合唱団に在籍できる喜びよりも、他人の気持ちが気がかりなコイツの戸惑いに、俺も望月も切なく胸が締め付けられた。
「大丈夫だよ、岡崎。そういうこともちゃんと考慮された上での判断だと思うよ。俺はHARUKAに入ってまだ3ヶ月しか経ってないけど、みんなホントに温かい人ばかりだぜ」
うん、分かってるけど……、と、天音は伏し目がちになる。
「天音、今は純粋に喜んでいいんじゃね?せっかくこうして団員になれたんだし。やりたいことの一歩が踏み出せたんだ。な、俺は嬉しいけど」
俺の言葉に、天音はホッとしたように顔を上げた。
「そうだな、受け入れてもらえたことを喜んでもいいんだよな」
コイツなりに、この場所に身を置くことの難しさを思案していたのかもしれない。
天音のことばかり言っていられない。
俺だって、素質があるというだけで、これから皆の足を引っ張らないようにするためには、相当なトレーニングが必要となるだろう。
「一緒に頑張ろうぜ。俺が見込んだ奴らが入団してくれて、なんだか俺、ちょっと自信ついた」
望月が照れながら頭を掻いた。
「俺たちホントに初心者だから、望月に教えてもらうことたくさんあると思うんだ。よろしく頼むな」
「ああ、俺なんかじゃ頼りないけどさ。とりあえず筋トレ始めるといいぜ。腹筋とか背筋とか鍛えないと、声がブレるから」
望月は毎日朝早くに起きて、ジョギングと筋トレを欠かさないそうだ。
体育授業の着替えで見た望月の身体は、制服の上からは想像できないほど逞しく筋肉質だった。
そういうことだったのか。
合唱団に通うだけでも生活が劇的に変わるが、これは思った以上に大変かもしれない。
でも本当にやりたくて始めたことだから、弱音は吐きたくない。
早速望月を見習って、30分ほど早く起きてトレーニングを始めようと俺は決心した。
それから俺は朝5時半に起きて、雨の日以外は近所の公園周りをジョギングし、夜寝る前には筋トレを欠かさないようになった。
週に4日の練習は、やはり通うだけで大変だ。
しかし練習前の空き時間を勉強に充てられるのは良かった。
宿題はもちろん、授業で分からなかったところを互いに教えあったりすることで理解度も深まった。
天音も、聞き取れなかった単語をひとりで探るよりも、俺たちに教えてもらえて楽になったと話してくれた。

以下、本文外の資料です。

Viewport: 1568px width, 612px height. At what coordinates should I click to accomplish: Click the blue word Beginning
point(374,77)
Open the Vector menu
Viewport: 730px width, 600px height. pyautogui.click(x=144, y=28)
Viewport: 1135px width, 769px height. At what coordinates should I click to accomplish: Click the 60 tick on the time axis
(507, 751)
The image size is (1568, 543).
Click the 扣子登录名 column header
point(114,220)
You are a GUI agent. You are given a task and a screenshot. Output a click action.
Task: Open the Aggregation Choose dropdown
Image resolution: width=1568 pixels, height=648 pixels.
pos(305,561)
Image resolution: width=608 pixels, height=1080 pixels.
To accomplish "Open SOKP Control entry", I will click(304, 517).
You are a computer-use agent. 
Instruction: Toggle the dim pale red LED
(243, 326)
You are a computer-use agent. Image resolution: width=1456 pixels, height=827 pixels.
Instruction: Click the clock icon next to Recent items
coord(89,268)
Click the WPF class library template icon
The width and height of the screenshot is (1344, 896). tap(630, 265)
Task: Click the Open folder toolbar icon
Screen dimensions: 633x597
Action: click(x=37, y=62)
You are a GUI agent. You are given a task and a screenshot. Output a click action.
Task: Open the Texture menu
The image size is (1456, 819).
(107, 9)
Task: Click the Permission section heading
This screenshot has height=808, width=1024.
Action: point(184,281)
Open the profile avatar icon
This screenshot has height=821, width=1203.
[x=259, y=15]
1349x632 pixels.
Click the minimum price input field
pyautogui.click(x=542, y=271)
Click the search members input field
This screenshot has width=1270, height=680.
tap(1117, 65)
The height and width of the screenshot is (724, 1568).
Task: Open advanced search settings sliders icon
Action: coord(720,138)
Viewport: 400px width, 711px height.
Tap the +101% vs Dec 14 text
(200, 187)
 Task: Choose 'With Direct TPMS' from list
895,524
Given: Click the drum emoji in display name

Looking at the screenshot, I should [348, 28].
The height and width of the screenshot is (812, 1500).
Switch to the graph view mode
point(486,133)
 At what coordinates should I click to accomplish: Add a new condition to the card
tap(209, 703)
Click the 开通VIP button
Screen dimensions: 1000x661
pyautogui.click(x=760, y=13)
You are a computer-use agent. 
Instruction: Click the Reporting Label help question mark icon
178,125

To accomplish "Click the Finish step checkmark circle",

ほぼ毎日ファミレスに通って飲食代も正直かなり嵩んだが、ありがたいことに親はいつも軽食を取れるだけの金額を持たせてくれた。
本当なら夕食自体をそこで済ませれば楽だが、そこまで親に負担をかけるわけにはいかない。
帰宅は10時近くになるけれど、家で食べることにしている。
今日もいつも通り駅前雑居ビル2階のファミレスで、食事の後に勉強のノートを広げた。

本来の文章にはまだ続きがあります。